> [Document segment]:
In a joint statement, they criticised the outcome of Thursday’s House Health Committee session, saying that the amendments adopted “do not address the gaps and distortions of this crucial bill.”

According to the statement, “in simpler terms, these amendments fail to correct the weaknesses and instead maintain the structural flaws of the framework as presented to the plenary last summer, which had already caused strong disagreement among parties.”

Concerns over centre categories

The organisations said that maintaining separate categories for rehabilitation centres creates a “two-tier system”, leading to inequality and restricting public access to recovery and rehabilitation services.

Under the new provisions, a centre no longer needs to provide all eight thematic areas previously required to qualify as Category A — it can now offer between one and eight. While the organisations agreed with lifting that restriction, they remain opposed to the categorisation of centres into Category A and B, describing it as “unjustified, a source of inequality, and a barrier to future development.”

Call for medical authority, not parliament

The statement also reiterated that defining which thematic areas constitute medical services should not be set out in legislation but determined by the Ministry of Health in consultation with professional bodies such as the Cyprus Medical Association and scientific societies.

They noted concern over a new provision allowing future additions of thematic areas depending on medical advances, questioning why “Parliament — a non-scientific body — should be involved in defining or approving medical acts.”

They also challenged how the health minister could add or remove services when these are defined in the basic law, calling the approach inconsistent and problematic.

Unequal treatment between facilities

Under the adopted amendments, existing facilities currently operating as care homes may now offer Category A services if they have at least three years’ relevant experience. While the groups said they did not oppose that clause, they reiterated their opposition to categorisation overall.

They also raised concerns over an exemption allowing existing hospital-based centres to bypass evaluation when relicensed as rehabilitation centres. The justification — that they are already licensed under the Private Hospitals Law — was deemed inadequate, as rehabilitation services are not covered by that legislation.

Finally, they noted that a transitional clause requiring only care homes, and not private hospitals, to comply with new building standards further deepens existing inequality.

“Despite our ongoing efforts and consultations with all parliamentary parties,” the statement concluded, “yesterday’s developments show that these discussions ended without results, as they ran into excuses that cannot be accepted.”

> [Record extracts]:

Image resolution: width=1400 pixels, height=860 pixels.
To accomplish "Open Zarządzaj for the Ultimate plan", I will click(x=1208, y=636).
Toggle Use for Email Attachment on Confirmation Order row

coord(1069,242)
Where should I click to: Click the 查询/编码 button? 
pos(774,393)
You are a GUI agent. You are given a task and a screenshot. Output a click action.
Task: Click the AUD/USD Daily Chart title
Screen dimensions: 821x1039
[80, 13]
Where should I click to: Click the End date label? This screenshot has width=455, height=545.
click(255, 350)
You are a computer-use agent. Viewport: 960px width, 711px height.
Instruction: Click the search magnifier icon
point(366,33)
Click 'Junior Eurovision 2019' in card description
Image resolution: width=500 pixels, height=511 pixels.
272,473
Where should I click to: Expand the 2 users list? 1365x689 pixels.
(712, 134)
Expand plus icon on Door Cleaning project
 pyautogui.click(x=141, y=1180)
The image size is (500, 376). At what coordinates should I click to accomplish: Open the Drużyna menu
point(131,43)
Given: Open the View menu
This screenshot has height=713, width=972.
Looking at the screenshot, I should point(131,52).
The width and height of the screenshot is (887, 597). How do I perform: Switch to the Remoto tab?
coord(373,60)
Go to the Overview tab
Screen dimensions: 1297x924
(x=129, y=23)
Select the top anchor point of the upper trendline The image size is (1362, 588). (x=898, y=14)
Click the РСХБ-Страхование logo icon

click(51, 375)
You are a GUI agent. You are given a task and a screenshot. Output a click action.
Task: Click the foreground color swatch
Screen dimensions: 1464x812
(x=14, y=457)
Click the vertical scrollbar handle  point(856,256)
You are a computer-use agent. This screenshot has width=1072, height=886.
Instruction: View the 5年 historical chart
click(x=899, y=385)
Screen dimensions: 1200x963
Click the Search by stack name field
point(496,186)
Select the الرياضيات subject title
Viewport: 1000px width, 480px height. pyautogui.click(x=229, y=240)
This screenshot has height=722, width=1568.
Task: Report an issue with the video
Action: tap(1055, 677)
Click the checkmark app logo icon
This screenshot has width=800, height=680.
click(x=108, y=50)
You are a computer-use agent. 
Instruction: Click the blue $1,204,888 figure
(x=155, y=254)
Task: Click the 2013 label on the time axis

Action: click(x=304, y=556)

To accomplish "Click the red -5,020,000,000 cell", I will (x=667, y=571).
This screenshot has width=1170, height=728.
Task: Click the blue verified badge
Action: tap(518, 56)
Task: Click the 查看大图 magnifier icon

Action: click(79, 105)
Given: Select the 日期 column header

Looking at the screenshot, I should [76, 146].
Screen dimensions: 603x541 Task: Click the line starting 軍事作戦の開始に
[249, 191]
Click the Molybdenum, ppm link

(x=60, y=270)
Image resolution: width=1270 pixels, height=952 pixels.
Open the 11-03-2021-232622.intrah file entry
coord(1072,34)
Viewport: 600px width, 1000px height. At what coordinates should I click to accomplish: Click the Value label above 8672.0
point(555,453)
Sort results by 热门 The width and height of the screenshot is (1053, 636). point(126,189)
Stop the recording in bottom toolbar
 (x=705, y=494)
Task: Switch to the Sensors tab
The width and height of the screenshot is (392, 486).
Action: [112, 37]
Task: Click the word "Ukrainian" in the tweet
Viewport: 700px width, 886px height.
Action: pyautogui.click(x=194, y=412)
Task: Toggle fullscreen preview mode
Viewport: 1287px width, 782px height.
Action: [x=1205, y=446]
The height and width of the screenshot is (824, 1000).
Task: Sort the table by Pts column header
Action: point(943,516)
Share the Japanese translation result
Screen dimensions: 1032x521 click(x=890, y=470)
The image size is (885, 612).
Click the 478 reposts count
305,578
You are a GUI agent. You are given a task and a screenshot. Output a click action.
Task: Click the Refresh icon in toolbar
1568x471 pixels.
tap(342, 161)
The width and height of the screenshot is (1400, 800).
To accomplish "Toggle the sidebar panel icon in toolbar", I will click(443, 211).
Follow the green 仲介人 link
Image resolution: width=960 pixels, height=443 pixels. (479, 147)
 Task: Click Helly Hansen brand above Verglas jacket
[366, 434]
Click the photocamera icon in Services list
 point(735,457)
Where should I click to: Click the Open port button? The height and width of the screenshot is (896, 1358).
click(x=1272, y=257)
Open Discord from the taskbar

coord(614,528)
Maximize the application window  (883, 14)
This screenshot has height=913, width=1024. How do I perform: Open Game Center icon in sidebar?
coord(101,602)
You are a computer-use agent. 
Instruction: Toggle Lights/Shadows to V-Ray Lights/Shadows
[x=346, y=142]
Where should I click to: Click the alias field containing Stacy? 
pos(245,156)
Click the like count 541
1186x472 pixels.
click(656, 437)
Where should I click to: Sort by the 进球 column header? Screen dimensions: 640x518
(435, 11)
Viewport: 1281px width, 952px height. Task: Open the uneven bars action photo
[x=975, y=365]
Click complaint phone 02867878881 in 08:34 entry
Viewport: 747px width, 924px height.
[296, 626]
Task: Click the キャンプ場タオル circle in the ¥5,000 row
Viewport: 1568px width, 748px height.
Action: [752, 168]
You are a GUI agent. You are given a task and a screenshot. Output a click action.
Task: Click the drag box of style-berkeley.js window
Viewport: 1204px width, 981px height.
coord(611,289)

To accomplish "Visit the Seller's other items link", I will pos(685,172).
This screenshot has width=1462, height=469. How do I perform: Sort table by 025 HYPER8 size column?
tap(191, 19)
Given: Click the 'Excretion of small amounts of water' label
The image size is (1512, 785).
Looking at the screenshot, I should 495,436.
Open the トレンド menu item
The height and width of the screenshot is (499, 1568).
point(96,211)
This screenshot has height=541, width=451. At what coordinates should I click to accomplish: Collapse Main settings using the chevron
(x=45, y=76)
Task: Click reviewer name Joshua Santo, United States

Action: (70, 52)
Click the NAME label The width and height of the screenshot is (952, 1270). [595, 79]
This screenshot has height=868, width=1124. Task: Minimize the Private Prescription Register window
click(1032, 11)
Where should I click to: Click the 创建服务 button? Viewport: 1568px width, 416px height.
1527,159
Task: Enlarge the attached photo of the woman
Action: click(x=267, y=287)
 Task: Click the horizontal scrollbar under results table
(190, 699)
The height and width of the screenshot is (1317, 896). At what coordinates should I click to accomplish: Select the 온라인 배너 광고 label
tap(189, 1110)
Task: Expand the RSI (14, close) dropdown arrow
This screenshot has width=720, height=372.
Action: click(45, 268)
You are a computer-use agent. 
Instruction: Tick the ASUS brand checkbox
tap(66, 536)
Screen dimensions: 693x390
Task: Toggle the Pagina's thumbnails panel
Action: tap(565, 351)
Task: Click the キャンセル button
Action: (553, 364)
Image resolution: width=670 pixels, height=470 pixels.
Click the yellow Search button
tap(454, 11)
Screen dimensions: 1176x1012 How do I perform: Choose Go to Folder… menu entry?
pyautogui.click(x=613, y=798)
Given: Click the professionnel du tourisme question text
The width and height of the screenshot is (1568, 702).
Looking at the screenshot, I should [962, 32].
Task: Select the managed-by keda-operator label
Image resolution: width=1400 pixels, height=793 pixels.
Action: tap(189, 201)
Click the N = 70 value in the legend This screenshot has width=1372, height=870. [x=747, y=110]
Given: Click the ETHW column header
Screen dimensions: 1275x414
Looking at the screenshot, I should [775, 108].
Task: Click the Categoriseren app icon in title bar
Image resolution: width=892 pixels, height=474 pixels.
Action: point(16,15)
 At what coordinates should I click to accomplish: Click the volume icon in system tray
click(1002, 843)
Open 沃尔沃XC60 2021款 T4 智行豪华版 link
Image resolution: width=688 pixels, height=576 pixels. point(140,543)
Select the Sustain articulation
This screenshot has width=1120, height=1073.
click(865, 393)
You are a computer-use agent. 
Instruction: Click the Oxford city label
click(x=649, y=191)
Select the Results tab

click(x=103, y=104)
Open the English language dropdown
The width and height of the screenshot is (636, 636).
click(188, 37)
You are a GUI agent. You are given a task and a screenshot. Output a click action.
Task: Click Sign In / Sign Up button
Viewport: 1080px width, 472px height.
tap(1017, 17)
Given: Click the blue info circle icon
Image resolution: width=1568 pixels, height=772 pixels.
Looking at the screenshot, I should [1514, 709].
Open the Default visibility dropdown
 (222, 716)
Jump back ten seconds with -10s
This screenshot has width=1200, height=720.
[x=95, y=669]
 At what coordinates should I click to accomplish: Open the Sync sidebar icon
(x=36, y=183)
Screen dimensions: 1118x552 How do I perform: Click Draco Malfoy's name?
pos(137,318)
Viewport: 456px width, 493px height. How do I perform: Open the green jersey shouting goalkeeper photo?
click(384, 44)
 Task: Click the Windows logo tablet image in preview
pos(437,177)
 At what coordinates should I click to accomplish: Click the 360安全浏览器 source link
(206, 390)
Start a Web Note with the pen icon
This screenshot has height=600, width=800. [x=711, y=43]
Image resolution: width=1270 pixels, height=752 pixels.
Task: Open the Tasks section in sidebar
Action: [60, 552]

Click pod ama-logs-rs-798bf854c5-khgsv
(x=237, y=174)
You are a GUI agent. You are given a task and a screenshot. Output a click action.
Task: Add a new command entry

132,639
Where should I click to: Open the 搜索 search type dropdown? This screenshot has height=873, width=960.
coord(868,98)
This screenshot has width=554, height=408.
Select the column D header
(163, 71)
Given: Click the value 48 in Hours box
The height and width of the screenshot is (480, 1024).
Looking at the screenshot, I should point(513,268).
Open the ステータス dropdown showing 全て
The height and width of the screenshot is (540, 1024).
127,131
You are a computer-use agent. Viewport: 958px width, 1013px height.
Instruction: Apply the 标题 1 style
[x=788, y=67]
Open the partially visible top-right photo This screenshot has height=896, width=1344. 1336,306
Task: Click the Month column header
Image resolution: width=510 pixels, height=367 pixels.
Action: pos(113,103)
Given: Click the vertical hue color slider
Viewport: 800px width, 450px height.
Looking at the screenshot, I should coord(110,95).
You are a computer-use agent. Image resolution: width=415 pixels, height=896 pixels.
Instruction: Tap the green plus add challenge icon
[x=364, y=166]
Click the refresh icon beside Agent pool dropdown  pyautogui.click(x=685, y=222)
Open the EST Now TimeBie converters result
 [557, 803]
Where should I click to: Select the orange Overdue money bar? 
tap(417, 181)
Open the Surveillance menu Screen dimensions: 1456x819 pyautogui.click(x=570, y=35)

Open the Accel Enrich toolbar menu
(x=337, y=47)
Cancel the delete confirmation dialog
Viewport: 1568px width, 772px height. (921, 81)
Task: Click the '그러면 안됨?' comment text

> [Using the information]:
A - Echo the passage of the rehabilitation bill article between "Unequal treatment between" and "to categorisation overall.", inclusive.
B - According to the rehabilitation bill article, how much relevant experience must existing care homes have to offer Category A services under the adopted amendments?

> [Results by task]:
A -
Unequal treatment between facilities

Under the adopted amendments, existing facilities currently operating as care homes may now offer Category A services if they have at least three years’ relevant experience. While the groups said they did not oppose that clause, they reiterated their opposition to categorisation overall.

B - At least three years.